Las primeras estampas con las que me obsequió Londres al pisar sus calles demuestran su condición de ciudad llena de contrastes, en armonioso equilibrio. Veníamos del aeropuerto de Gatwick en tren. Al salir de la Estación Victoria, cerca de Westminster, tropezamos con un enjambre nocturno de viajeros, turistas, transeúntes, policías con casco de tipo “Bobby”, juerguistas, autobuses rojos de dos pisos, taxis negros y un bullicio magnífico. A un paso estaba el metro. Y, al salir del subterráneo en Lancaster Gate, la segunda imagen, de madrugada: las aceras próximas a Hyde Park y Kensington Gardens, repletas de pequeñas casas antiguas con verjas de hierro forjado en la entrada y pisos en el sótano, con cabinas telefónicas de color rojo y un aire navideño y silencioso, sin apenas gente por la calle. Nos alojamos en el Averard Hotel, edificio de espléndida fachada victoriana y decoración clásica. Las habitaciones eran calurosas y confortables. La ventana del cuarto que yo ocupé daba a una angosta callejuela donde se veían las escaleras de hierro, de servicio, y donde las palomas dormitaban: su aspecto me recordó a esa gran comedia inglesa, “El quinteto de la muerte”.

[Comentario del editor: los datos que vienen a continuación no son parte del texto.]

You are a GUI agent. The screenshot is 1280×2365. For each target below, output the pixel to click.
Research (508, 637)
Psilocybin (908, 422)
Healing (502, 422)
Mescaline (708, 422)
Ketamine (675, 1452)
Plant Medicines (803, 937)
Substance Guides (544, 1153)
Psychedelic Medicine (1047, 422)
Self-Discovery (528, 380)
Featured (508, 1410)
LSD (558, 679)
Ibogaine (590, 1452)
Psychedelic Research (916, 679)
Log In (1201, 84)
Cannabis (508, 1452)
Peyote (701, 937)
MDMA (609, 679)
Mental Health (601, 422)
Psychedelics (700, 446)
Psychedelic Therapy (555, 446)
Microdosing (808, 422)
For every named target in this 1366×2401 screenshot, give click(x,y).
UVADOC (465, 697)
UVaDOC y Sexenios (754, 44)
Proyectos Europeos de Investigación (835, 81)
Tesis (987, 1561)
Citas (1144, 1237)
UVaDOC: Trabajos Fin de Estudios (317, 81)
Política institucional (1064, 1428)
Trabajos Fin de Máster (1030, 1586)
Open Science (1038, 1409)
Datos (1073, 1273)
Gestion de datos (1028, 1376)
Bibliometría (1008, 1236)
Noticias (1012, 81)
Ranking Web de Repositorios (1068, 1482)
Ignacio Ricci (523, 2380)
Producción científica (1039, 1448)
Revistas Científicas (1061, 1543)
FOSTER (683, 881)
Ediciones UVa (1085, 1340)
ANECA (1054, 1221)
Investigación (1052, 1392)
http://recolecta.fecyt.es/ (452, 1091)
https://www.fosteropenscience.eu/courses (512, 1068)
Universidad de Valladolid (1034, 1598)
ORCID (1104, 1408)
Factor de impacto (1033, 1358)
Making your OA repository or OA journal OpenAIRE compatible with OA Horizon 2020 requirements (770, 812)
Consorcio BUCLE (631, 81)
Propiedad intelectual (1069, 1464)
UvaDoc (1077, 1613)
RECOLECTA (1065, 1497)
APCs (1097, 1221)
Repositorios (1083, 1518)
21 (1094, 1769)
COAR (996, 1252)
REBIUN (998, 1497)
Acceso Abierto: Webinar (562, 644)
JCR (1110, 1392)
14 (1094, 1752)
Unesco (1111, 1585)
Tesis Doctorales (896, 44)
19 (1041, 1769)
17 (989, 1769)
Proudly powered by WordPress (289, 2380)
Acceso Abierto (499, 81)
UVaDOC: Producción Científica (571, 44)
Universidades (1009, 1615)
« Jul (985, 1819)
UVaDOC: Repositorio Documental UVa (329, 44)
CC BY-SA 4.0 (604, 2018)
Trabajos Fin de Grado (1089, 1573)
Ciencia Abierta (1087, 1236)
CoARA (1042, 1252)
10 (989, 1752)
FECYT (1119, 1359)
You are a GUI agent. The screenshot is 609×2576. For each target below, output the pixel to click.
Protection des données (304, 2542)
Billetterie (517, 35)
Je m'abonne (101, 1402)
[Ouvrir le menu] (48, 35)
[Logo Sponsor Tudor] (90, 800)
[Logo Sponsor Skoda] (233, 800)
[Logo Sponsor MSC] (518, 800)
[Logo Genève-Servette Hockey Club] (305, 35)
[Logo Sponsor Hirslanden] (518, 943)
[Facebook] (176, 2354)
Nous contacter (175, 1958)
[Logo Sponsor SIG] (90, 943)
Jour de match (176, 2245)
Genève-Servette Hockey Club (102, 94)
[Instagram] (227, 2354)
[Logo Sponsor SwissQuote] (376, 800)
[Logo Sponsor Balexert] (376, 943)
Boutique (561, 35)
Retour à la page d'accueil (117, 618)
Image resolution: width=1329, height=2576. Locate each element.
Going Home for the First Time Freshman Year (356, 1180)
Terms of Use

Éramos siete y nos metimos en dos habitaciones. El hotel incluía un copioso desayuno. El sábado salimos a las nueve de la mañana. No regresaríamos hasta las dos de la madrugada. Confieso que no estaba preparado para la belleza de la ciudad. Mi memoria conservaba innumerables referencias del cine, de la literatura y de los libros de historia, pero no las había cruzado. Juntas casi conforman el mosaico que es Londres, un lugar que te atrapa y fascina y en el que los monumentos antiguos conviven en armonía con los edificios nuevos. Esa es la característica que más me entusiasmó; y la sensación de pasear constantemente por otro siglo, sin el agobio de los rascacielos, grúas, obras, suciedad, neones y desorden que atosiga a otras grandes urbes, como Madrid. Nuestra visita comenzó en Tower Hill. Al fondo se divisaba la Torre de Londres. Caminamos hasta el Tower Bridge. El aire cortaba la cara y los dedos de los pies y de las manos. En los árboles, encima de las ramas con forma de garra, graznaban los cuervos. De vez en cuando veíamos pequeñas iglesias y edificios de ladrillo, ambos bien conservados. Paseábamos por la orilla del Támesis, alternando la mirada al río revuelto con vistazos a la fortaleza de la Torre. Me asomé a ver la reja de La Puerta del Traidor y un colega me contó que por allí entraban los prisioneros, a bordo de una barca, y luego subían las escaleras hasta ser encerrados en las mazmorras.
Pasamos por La City (el centro financiero) y por el pub The Hung Drawn and Quartered que contiene una placa con cita de Samuel Pepys (el término viene a significar “Colgado y descuartizado”); junto a la Catedral de St. Paul observé los movimientos de las ardillas, cruzamos el Millenium Bridge para llegar hasta el Globe, ese teatro que habrán visto en “Shakespeare in Love”. En torno al Globe proliferaban puestos de comida y vino caliente, souvenirs y baratijas. Cuando, tras una visita guiada, entramos en el teatro y nos sentamos en las gradas para asistir a una representación de “San Jorge y el Dragón” en clave de comedia, casi se me saltan las lágrimas de entusiasmo. Hay que estar dentro para saber lo que se siente, para que se te erice el vello de la nuca. Compramos un perrito caliente con cebolla en un puesto callejero. También vendían alimentos españoles. Estábamos en la orilla sur, en Southwark, un entramado de hermosas casas viejas por cuyas aceras vimos cantantes, mimos y tenderetes de libros de segunda mano. Eran las dos y ya se estaba poniendo el sol.